Add LLM judge filter stages#2060
Conversation
Signed-off-by: Arham Mehta <arhamm@nvidia.com>
Signed-off-by: Arham Mehta <arhamm@nvidia.com>
Signed-off-by: Arham Mehta <arhamm@nvidia.com>
Signed-off-by: Arham Mehta <arhamm@nvidia.com>
Signed-off-by: Arham Mehta <arhamm@nvidia.com>
Signed-off-by: Arham Mehta <arhamm@nvidia.com>
Signed-off-by: Arham Mehta <arhamm@nvidia.com>
Signed-off-by: Arham Mehta <arhamm@nvidia.com>
Greptile SummaryThis PR adds three new
Confidence Score: 4/5Safe to merge after fixing the empty-batch path in base.py; all other logic is correct and well-tested. The empty-batch early return in nemo_curator/stages/text/llm_judge/base.py — the empty-batch guard at line 479 needs to either be removed or extended to call _write_results before returning. Important Files Changed
Sequence DiagramsequenceDiagram
participant P as Pipeline
participant S as LLMJudgeStage.process()
participant B as build_messages()
participant C as LLMClient
participant R as parse_response()
participant W as _write_results()
P->>S: DocumentBatch
S->>S: batch.to_pandas() → df
alt df.empty (bug: skips W)
S-->>P: original batch (no output columns)
else rows present
loop per row (sync or async)
S->>B: row dict
alt empty input / no condition
B-->>S: None → no_call_result()
else messages built
B-->>S: messages
S->>C: query_model(messages, model)
C-->>S: raw_response
S->>R: raw_response, row, messages
R-->>S: LLMJudgeResult(keep, score, …)
end
end
S->>W: df, results[]
W-->>S: df with keep_field, score_field, …
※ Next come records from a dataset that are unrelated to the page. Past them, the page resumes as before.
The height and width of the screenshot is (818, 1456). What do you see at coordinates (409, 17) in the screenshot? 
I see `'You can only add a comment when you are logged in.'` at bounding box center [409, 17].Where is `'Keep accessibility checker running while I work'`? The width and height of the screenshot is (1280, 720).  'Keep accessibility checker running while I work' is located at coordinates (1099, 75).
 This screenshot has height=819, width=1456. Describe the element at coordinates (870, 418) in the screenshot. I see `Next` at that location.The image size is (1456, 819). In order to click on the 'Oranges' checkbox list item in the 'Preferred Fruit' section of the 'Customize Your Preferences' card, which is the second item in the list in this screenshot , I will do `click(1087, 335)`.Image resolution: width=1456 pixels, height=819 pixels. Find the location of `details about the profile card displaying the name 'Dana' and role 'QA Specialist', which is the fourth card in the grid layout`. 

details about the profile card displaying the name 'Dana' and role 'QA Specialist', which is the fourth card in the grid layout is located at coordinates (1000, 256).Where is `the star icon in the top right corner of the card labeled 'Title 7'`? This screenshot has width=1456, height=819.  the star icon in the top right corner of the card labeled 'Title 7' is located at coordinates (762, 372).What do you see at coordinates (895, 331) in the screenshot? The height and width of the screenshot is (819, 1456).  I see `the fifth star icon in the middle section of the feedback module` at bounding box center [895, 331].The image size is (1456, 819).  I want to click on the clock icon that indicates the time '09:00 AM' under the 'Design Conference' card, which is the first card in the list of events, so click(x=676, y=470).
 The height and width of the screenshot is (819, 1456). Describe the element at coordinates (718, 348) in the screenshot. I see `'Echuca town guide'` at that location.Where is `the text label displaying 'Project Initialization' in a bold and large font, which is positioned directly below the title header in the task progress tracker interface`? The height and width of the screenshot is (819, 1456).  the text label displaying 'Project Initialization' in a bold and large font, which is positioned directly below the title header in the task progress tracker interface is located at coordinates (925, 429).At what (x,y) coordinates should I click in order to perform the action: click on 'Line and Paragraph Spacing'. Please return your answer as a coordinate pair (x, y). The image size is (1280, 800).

S-->>P: "new DocumentBatch (filtered if filter=True)"
end
|
Signed-off-by: Arham Mehta <arhamm@nvidia.com>
|
/ok to test |
@arhamm1, there was an error processing your request: See the following link for more information: https://docs.gha-runners.nvidia.com/cpr/e/1/ |
|
/ok to test e84fb5d |
Summary
Adds LLM-backed text judge stages for analysis, task relevance, and natural-language conditions.
Reuses existing
LLMClient,AsyncLLMClient,GenerationConfig,ProcessingStage, andDocumentBatchAPIs instead of introducing new client or execution plumbing.Preserves Curator batch metadata/stage perf, attach parse/provenance columns, and make filtering optional via score/result keep fields.
Support boundary
This PR adds pure text
ProcessingStageimplementations and mocked unit coverage only.It does not add a new model server, Ray Serve/Dynamo endpoint, Xenna backend, or full-corpus workflow.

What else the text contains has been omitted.